I am trying to find when a URL or site has been last modified…
I was under the impression that using PHP curl(…) would be an easy task but unfortunately I am slowly coming to the conclusion it is remarkably difficult because the remote site may not have a Last-Modified date
I have also tried saving the strlen of the downloaded web-page and to compare with the current strlen web-page but curl appears to give conflicting results when I know the page has not been modified because I have tested on my own sites?
Any suggestions to test if a site has been modified?
Well #1 here is always going to ‘beware the cache’.
strlen would be insufficient - if i fix a typo and change a k to a c, I’ve changed the content but not the length.
Only real way (and even thats not 100% foolproof, though it is ignorably close) would be to hash the contents. But any dynamic element on the page will result in false positives…
I assume the most common way to do this is to look at the modified date of each file. This can be done by recursively or iteratively walking the files. You need access to the file system in the server to do that. That should satisfy the requirement to get the last-modifed date. Your original question does not state a requirement to know what has changed within any file.
Comparing files to determine changes can be quite complex.
Yeah John, just take those potentially thousands of rows in your database table and manually compare them. Every day. I’m sure it won’t take you long. Or be a repetitive menial task that we definitely didn’t create computers to do such things for.

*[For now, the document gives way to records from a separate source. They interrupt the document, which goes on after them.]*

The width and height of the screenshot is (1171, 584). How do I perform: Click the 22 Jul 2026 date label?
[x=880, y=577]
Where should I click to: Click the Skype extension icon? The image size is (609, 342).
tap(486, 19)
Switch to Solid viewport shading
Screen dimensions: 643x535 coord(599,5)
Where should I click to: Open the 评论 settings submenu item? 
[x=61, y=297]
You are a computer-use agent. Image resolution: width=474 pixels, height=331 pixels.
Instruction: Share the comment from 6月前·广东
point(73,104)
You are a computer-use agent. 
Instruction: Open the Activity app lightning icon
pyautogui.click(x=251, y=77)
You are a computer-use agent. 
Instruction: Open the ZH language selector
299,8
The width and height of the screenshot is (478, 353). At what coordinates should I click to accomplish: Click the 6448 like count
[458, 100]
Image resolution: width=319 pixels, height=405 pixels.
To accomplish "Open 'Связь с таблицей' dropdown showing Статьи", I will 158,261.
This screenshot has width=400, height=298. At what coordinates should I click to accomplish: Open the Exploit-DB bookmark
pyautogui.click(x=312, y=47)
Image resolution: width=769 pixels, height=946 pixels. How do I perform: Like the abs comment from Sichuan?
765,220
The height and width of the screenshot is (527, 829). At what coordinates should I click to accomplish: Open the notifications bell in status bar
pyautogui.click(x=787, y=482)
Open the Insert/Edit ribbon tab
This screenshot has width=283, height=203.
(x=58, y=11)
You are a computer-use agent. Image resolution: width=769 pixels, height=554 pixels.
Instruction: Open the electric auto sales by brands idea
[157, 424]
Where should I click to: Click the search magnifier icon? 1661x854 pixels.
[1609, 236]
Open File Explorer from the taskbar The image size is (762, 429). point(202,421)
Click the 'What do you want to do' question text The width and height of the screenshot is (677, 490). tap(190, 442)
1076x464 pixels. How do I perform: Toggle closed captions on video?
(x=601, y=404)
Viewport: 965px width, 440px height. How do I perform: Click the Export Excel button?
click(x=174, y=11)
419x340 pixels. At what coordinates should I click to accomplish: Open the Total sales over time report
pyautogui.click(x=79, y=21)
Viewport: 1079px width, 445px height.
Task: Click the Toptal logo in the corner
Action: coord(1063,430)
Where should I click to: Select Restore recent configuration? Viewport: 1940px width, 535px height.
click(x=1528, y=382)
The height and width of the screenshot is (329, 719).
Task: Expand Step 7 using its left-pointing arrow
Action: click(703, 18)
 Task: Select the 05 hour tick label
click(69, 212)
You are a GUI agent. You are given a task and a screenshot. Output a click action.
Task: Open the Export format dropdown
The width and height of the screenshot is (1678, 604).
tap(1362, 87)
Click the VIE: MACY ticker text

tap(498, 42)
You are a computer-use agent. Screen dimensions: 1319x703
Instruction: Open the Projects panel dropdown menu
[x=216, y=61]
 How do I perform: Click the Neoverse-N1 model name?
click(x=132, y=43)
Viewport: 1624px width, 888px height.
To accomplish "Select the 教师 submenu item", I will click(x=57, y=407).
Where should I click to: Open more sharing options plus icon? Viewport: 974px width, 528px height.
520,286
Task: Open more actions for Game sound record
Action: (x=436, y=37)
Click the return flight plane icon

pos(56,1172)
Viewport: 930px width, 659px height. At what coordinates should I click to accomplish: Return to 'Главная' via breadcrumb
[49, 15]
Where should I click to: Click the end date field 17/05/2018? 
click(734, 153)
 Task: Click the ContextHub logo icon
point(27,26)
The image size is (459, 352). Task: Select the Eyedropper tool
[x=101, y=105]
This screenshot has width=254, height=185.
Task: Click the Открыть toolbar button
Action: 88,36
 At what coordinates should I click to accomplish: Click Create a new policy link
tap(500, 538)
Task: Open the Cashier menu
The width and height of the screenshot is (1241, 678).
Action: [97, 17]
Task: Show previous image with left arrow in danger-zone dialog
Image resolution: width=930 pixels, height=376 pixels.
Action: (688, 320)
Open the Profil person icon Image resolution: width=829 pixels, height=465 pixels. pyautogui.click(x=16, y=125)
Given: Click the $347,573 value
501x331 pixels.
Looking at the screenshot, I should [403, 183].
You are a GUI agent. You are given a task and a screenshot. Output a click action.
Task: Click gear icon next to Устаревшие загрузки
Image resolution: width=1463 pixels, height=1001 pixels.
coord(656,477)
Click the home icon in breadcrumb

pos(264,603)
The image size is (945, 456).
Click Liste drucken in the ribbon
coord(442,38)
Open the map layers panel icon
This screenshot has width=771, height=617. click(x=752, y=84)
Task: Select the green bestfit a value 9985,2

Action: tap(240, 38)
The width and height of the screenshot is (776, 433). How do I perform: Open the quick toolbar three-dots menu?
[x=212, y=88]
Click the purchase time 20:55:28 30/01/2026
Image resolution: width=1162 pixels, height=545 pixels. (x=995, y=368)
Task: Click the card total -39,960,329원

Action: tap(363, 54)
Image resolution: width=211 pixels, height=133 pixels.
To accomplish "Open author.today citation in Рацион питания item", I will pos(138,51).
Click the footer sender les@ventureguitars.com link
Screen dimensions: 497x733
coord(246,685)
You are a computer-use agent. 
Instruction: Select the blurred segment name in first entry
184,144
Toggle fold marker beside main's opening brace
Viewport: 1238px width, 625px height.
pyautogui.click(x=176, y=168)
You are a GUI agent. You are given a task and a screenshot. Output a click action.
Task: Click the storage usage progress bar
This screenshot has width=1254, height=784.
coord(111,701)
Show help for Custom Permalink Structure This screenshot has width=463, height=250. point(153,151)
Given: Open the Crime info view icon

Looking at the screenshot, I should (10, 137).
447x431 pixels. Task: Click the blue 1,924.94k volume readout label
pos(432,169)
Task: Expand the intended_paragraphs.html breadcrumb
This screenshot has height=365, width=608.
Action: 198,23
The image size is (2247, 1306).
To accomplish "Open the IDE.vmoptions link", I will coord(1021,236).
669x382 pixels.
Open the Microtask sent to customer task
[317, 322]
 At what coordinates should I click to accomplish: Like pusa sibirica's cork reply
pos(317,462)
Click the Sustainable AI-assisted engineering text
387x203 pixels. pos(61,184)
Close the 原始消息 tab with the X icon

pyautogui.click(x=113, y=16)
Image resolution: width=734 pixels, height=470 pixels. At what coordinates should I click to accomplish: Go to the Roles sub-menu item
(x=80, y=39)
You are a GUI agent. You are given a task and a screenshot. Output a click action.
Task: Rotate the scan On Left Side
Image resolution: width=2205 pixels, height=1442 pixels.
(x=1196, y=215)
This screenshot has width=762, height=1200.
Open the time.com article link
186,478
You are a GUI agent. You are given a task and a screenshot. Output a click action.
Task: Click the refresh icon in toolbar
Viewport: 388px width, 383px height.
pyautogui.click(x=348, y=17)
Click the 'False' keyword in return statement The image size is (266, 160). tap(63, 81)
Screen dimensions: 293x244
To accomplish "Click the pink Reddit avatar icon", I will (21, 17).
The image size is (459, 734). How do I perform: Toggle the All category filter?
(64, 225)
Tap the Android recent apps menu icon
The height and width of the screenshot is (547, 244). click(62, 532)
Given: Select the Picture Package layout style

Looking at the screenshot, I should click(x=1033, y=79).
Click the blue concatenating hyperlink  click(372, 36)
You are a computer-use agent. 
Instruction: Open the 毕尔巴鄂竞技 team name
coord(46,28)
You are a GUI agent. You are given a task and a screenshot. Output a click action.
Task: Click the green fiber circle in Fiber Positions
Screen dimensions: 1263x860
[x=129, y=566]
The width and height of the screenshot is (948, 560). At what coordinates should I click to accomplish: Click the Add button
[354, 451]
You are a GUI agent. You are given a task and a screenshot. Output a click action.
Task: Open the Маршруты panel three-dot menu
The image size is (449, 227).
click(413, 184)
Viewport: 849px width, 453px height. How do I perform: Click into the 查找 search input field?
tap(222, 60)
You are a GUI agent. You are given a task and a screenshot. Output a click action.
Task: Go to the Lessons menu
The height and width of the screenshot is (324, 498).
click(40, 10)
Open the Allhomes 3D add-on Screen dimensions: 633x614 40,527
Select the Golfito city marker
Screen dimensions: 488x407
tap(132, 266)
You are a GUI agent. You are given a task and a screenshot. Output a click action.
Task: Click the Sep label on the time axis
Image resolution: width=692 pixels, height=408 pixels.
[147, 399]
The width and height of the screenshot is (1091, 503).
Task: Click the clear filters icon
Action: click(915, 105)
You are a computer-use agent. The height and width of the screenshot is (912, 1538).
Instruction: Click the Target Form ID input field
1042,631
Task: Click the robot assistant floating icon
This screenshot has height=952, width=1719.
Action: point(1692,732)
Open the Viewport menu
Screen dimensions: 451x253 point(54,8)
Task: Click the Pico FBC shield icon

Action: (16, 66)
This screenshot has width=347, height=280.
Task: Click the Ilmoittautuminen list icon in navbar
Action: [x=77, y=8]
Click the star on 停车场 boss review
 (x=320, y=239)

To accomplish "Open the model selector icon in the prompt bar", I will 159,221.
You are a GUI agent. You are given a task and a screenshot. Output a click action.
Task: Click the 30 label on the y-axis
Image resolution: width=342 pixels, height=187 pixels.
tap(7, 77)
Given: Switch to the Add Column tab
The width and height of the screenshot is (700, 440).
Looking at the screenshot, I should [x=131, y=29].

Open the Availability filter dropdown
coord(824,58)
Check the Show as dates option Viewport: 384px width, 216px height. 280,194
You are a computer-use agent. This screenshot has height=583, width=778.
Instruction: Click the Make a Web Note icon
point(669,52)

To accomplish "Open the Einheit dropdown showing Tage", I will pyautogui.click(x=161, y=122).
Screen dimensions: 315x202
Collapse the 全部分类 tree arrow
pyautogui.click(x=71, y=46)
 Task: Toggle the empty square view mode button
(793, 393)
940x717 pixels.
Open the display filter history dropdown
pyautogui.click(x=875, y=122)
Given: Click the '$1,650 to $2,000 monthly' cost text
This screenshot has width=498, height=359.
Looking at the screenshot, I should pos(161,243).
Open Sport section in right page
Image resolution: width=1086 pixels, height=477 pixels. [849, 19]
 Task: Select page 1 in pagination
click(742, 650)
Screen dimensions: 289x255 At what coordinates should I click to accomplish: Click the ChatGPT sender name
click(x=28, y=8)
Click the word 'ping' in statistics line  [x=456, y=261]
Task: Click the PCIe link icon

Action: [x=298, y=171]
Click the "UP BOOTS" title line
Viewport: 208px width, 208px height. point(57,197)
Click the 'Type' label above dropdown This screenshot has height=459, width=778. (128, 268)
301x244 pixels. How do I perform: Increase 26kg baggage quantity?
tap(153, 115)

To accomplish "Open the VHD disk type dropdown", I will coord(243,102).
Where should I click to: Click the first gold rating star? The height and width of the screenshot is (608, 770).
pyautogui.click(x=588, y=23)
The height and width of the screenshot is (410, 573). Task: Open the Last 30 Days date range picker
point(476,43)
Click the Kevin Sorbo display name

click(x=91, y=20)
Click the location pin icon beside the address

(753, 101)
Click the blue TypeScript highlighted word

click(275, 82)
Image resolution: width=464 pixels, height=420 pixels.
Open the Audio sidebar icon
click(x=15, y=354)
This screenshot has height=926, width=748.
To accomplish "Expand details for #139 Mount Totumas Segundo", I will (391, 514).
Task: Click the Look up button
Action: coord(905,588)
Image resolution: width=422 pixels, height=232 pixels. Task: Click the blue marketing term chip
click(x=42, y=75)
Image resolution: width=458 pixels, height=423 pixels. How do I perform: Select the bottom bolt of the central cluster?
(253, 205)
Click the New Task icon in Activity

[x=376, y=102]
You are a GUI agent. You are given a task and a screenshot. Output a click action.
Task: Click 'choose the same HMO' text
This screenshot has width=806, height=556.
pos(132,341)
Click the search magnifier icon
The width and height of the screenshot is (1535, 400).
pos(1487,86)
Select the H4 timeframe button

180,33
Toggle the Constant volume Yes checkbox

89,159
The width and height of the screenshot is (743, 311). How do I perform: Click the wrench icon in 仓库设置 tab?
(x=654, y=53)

When I last tried to do something similar, to have an automatic routine to check whether a specific URL had changed, I found that even something as trivial as the page containing the current date or time as an ASP variable would cause the server to give the current date/time as the “last modified”. Frustrating, as I wasted ages learning about how to send specific HTTP headers to only retrieve if modified-since. If you can call learning wasted, that is.